With nothing but a load of free time, I started talking to the caged part of my psyche.
“What’s your name?” I asked.
“Daniel,” it replied.
“What do you want from me?”
“I want you to pay attention to me and recognise my needs!” Daniel seemed to scream.
After our extended conversation, I decided to stop ignoring Daniel and let him co-drive the car of my life (and Jesus who should always take the wheel), instead of locking him up in the boot.
This technique is called “chairwork”, and it is something I picked up from a psychologist a few years earlier.
After all that chairwork, I could finally focus and read a book. I borrowed David & Goliath by Malcolm Gladwell from an e-library app, Libby. The book explained why being an underdog is not necessarily a disadvantage and provided the perspective shift I needed instead of focusing on my toxic family environment.
For example, many very successful people are dyslexic. Having been an outsider all their lives, they are not afraid to make disagreeable decisions. Going against the grain of common logic became their formulas for success.
Your father can commit suicide and you can suffer from a childhood so unspeakable that you push it to the furthest corners of your memory—and still some good can end up coming from that.
—Malcolm Gladwell, David & Goliath
The book changed how I saw my setbacks. You see, I felt helpless as a child against my toxic family dynamic; I felt that it had ruined me. I thought that if I had the power to change the past, I could undo the damage caused by my dad, who had unbridled power and suppressed the needs of everyone else.

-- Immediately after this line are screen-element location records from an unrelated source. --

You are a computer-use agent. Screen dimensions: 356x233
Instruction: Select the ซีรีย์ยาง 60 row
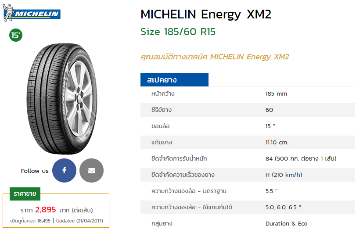[x=248, y=110]
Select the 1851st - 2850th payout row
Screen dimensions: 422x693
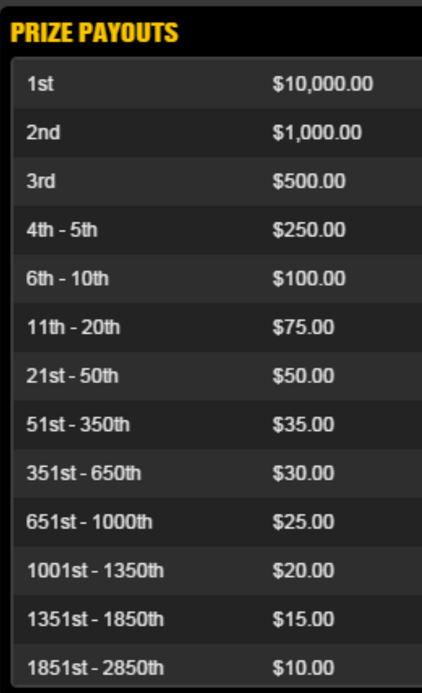point(218,667)
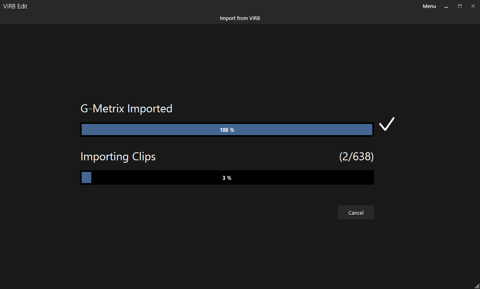480x289 pixels.
Task: Click the "Import from VIRB" header title
Action: click(x=240, y=18)
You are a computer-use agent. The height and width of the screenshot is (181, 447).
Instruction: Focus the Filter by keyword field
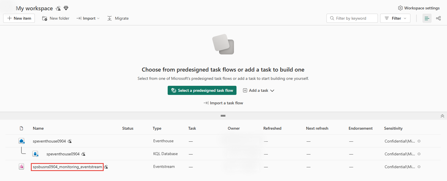pyautogui.click(x=352, y=18)
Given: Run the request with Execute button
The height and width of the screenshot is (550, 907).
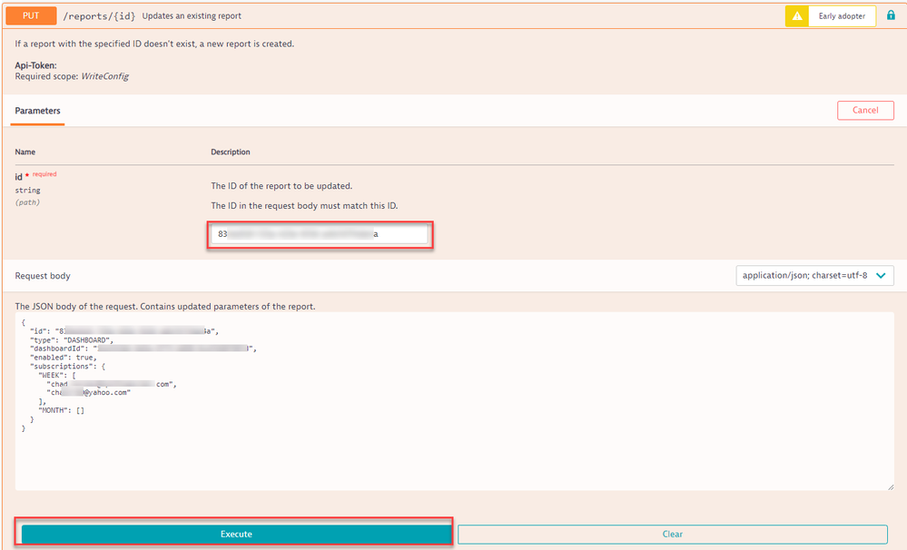Looking at the screenshot, I should pos(236,534).
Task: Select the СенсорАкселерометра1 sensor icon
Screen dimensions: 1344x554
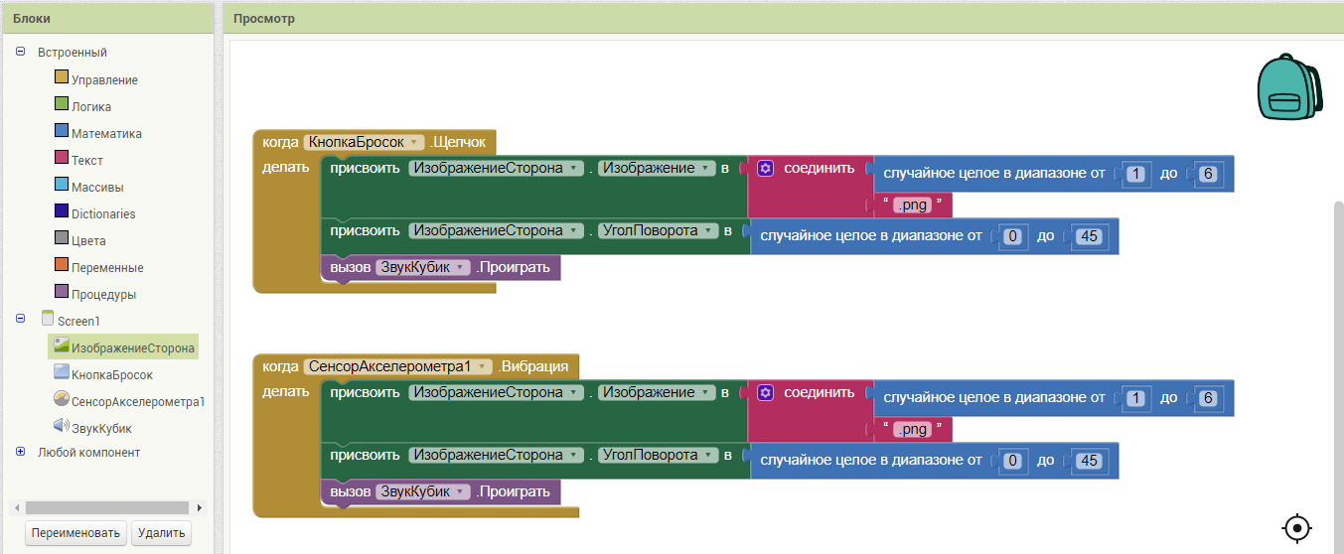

But in the book, Gladwell presented many case studies of how power did not create the solution needed, and even led to the undoing of many.
The book raised another example that has great relevance, especially in light of the coronavirus and the ensuing economic fallout.
During World War II, Britain was worried that the Nazis’ bombings would cripple its society. However, the opposite happened. Britain united like never before and its people did not crumble despite the attacks.
“Ever since we came out of the dug-out, I have felt sure nothing would ever hurt us,” wrote a Londoner in his diary.
A Canadian psychiatrist, J. T. Macurdy, studied the survivors and concluded that surviving the bombings made people feel invincible. For those the bomb hit, they mostly died and were unable to spread their fear. But by and large, the survivors were imbued with a big dick energy that made them feel like they could survive anything.
Courage is not something that you already have that makes you brave when the tough times start. Courage is what you earn when you’ve been through the tough times and you discover they aren’t so tough after all.
—Malcolm Gladwell, David & Goliath
Perhaps the years spent coping with my anxiety disorder gave me the courage to survive the trying Circuit Breaker period spent cooped up with a toxic family member. Looking back, those 2 months were extremely tough and I believe that the worst is already over.
Breaking up our routines made us face up to issues we had overlooked due to our busy lives. For example, the pandemic revealed that we needed to treat our foreign workers better.
It also revealed that the idea of a stable family unit, which society places so much emphasis on, is only reserved for the privileged. For many of us, seemingly superficial relationships between co-workers, acquaintances and neighbours, or even transactional ones like therapist-patient relationships, are more indispensable than so-called family ties.
For me and many others, home is not a HDB flat or “spending quality time with family”.
Home is sipping hot coffee at the coffeeshop where the passionate debates of uncles drown out your dark thoughts. For a moment, you forget the perils that lie behind your closed quarters and it helps you get through just one more day.